Unseasonably warm temperatures this winter in Sochi have forced local organizers to store some 450,000 cubic meters of snow in the nearby Caucasus Mountains that surround this sub-tropical Black Sea resort.
"We've prepared seven separate areas for snow storage high up in the mountains," Sergei Bachin, general director of Roza Khutor, a ski resort in Krasnaya Polyana that will host Alpine skiing, snowboarding and freestyle Olympic competition, told Reuters.
"I want to assure all the competitors that there won't be any shortage of snow next February even if we encounter even warmer temperatures next year," he said.
"We're storing such huge amounts of snow just in case."
The snow will be covered with a "special thermo seal", to protect it from melting during the summer, Bachin said.
"We expect that about 140,000 (cubic meters) will melt away but we'll still have more than 300,000 cubic meters of snow available for next year," he predicted, saying the storage will cost his company an extra $11 million.
Nevertheless, Sochi 2014 chief Dmitry Chernyshenko has stated on several occasions that the weather has become a bigger problem for the organizers, who are frantically trying to finish all the construction projects on time, than security or the infrastructure.
Bachin, however, assured that Krasnaya Polyana, once a sleepy mountain village, about 70 kilometers from central Sochi, would be ready to host all the outdoor Olympic events next February rain or shine.

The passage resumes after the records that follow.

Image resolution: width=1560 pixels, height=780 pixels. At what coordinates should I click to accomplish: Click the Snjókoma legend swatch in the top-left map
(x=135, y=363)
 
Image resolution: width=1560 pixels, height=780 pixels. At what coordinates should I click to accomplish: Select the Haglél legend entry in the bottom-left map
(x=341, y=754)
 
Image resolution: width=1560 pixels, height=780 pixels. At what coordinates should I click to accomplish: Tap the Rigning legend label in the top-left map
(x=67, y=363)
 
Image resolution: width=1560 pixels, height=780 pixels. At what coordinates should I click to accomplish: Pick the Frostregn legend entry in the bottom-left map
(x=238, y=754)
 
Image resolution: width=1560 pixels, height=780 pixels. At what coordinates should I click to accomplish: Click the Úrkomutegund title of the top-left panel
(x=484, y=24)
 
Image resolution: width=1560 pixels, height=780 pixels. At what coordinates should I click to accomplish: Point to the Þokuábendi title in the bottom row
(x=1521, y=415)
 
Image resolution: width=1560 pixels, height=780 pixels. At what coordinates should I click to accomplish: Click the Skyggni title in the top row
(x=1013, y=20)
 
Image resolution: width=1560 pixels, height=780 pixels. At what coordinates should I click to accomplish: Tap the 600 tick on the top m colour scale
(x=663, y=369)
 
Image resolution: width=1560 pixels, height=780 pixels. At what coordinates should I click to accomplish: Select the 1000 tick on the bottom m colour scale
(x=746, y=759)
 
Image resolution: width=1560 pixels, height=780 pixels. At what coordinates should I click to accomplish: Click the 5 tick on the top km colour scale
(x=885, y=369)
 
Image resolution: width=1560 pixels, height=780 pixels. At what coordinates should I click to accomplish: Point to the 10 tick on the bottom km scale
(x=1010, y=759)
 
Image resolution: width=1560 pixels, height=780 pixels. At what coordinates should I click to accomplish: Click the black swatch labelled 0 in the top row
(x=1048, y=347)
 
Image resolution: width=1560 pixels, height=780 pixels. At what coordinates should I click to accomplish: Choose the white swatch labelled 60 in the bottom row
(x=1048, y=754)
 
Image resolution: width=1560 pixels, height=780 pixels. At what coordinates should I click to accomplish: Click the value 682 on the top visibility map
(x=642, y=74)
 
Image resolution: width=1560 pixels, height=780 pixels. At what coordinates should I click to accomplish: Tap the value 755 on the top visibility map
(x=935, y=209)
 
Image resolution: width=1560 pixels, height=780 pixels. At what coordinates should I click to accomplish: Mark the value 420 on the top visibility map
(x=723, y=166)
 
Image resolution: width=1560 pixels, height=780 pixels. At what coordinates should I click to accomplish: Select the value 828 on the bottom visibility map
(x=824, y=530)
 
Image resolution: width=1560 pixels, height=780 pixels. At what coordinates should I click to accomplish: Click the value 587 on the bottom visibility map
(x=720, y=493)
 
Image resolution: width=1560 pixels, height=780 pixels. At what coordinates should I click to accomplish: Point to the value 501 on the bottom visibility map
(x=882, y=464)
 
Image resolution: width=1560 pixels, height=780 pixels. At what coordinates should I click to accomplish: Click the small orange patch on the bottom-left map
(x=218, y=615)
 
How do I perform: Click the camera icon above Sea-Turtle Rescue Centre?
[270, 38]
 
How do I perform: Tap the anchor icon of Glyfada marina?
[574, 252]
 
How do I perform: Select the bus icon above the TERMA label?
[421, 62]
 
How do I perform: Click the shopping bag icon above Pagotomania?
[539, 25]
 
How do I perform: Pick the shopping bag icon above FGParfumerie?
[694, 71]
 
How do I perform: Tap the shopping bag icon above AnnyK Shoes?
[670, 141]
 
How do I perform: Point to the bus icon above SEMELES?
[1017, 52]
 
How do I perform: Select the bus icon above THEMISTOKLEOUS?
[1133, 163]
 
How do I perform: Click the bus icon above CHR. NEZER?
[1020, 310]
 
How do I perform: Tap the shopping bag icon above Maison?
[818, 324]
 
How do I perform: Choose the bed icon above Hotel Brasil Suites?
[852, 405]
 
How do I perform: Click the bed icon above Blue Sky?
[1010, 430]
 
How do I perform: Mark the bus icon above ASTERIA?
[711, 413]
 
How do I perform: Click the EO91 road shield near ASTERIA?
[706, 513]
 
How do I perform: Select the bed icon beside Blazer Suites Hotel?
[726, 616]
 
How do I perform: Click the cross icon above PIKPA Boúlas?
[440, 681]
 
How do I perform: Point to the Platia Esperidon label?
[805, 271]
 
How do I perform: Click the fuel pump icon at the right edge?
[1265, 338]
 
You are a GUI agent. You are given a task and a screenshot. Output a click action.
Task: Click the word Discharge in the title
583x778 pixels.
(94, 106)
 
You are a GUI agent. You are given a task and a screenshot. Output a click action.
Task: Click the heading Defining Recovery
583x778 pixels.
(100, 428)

"Of the 76 Olympic test events scheduled in Krasnaya Polyana this winter a great majority had been completed and only a handful have been called off because of bad weather," he said.
"I think we've passed the test as the last major event of the season was held this weekend in nearby Laura complex."
Usually, Krasnaya Polyana has the opposite problem - too much snow and the risk of avalanches, Bachin said.
"This was a very odd winter. Even locals don't remember when was the last time they had such warm days in the mountains. It's highly unlikely we'll see the same kind of weather next year," he added.